The output must reproduce each line of the data word for word.

(Stored data entries)

+--

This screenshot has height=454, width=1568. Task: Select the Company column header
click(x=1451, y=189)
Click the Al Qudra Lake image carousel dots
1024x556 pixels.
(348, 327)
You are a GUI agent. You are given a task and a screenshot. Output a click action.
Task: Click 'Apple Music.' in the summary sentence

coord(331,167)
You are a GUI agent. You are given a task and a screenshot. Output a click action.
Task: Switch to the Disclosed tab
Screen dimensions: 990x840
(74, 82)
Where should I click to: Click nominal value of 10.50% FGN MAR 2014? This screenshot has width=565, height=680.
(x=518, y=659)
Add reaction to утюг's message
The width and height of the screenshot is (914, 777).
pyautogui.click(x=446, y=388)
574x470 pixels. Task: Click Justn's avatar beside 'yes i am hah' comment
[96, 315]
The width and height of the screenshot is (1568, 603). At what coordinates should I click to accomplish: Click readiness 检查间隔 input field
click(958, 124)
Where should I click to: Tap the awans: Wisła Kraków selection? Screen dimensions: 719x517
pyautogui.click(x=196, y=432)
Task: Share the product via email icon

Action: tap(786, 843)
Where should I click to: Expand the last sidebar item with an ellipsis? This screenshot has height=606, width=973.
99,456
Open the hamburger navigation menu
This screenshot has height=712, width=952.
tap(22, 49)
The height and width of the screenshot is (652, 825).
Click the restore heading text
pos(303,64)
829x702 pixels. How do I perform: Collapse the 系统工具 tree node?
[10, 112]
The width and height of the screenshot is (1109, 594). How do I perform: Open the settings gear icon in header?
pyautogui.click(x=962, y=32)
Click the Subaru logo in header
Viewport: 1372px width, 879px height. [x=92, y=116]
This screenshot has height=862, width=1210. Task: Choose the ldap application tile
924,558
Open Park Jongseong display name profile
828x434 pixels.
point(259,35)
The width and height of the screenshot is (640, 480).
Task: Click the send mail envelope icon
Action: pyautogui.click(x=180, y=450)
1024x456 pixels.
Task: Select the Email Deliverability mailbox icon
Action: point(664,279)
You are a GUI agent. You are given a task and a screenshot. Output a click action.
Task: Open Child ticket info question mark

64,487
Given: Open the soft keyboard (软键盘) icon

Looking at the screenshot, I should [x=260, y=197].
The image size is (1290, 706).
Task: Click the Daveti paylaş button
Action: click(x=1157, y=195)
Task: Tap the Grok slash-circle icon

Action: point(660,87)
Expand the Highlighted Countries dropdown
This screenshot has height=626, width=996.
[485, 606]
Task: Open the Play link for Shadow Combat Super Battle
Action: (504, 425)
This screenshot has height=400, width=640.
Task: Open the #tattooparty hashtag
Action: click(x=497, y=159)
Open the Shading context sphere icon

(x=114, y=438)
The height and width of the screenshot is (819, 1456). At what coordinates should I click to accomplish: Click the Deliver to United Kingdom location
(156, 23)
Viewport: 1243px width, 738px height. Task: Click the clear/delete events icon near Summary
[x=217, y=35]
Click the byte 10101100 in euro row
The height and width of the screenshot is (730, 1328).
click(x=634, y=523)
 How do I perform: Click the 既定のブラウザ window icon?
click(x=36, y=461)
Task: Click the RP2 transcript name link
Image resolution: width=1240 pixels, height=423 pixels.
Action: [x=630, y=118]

+--

_Result below_
This screenshot has height=454, width=1568. Task: Select the Company column header
click(x=1451, y=189)
Click the Al Qudra Lake image carousel dots
1024x556 pixels.
(348, 327)
You are a GUI agent. You are given a task and a screenshot. Output a click action.
Task: Click 'Apple Music.' in the summary sentence

coord(331,167)
You are a GUI agent. You are given a task and a screenshot. Output a click action.
Task: Switch to the Disclosed tab
Screen dimensions: 990x840
(74, 82)
Where should I click to: Click nominal value of 10.50% FGN MAR 2014? This screenshot has width=565, height=680.
(x=518, y=659)
Add reaction to утюг's message
The width and height of the screenshot is (914, 777).
pyautogui.click(x=446, y=388)
574x470 pixels. Task: Click Justn's avatar beside 'yes i am hah' comment
[96, 315]
The width and height of the screenshot is (1568, 603). At what coordinates should I click to accomplish: Click readiness 检查间隔 input field
click(958, 124)
Where should I click to: Tap the awans: Wisła Kraków selection? Screen dimensions: 719x517
pyautogui.click(x=196, y=432)
Task: Share the product via email icon

Action: tap(786, 843)
Where should I click to: Expand the last sidebar item with an ellipsis? This screenshot has height=606, width=973.
99,456
Open the hamburger navigation menu
This screenshot has height=712, width=952.
tap(22, 49)
The height and width of the screenshot is (652, 825).
Click the restore heading text
pos(303,64)
829x702 pixels. How do I perform: Collapse the 系统工具 tree node?
[10, 112]
The width and height of the screenshot is (1109, 594). How do I perform: Open the settings gear icon in header?
pyautogui.click(x=962, y=32)
Click the Subaru logo in header
Viewport: 1372px width, 879px height. [x=92, y=116]
This screenshot has height=862, width=1210. Task: Choose the ldap application tile
924,558
Open Park Jongseong display name profile
828x434 pixels.
point(259,35)
The width and height of the screenshot is (640, 480).
Task: Click the send mail envelope icon
Action: pyautogui.click(x=180, y=450)
1024x456 pixels.
Task: Select the Email Deliverability mailbox icon
Action: point(664,279)
You are a GUI agent. You are given a task and a screenshot. Output a click action.
Task: Open Child ticket info question mark

64,487
Given: Open the soft keyboard (软键盘) icon

Looking at the screenshot, I should [x=260, y=197].
The image size is (1290, 706).
Task: Click the Daveti paylaş button
Action: click(x=1157, y=195)
Task: Tap the Grok slash-circle icon

Action: point(660,87)
Expand the Highlighted Countries dropdown
This screenshot has height=626, width=996.
[485, 606]
Task: Open the Play link for Shadow Combat Super Battle
Action: (504, 425)
This screenshot has height=400, width=640.
Task: Open the #tattooparty hashtag
Action: click(x=497, y=159)
Open the Shading context sphere icon

(x=114, y=438)
The height and width of the screenshot is (819, 1456). At what coordinates should I click to accomplish: Click the Deliver to United Kingdom location
(156, 23)
Viewport: 1243px width, 738px height. Task: Click the clear/delete events icon near Summary
[x=217, y=35]
Click the byte 10101100 in euro row
The height and width of the screenshot is (730, 1328).
click(x=634, y=523)
 How do I perform: Click the 既定のブラウザ window icon?
click(x=36, y=461)
Task: Click the RP2 transcript name link
Image resolution: width=1240 pixels, height=423 pixels.
Action: [x=630, y=118]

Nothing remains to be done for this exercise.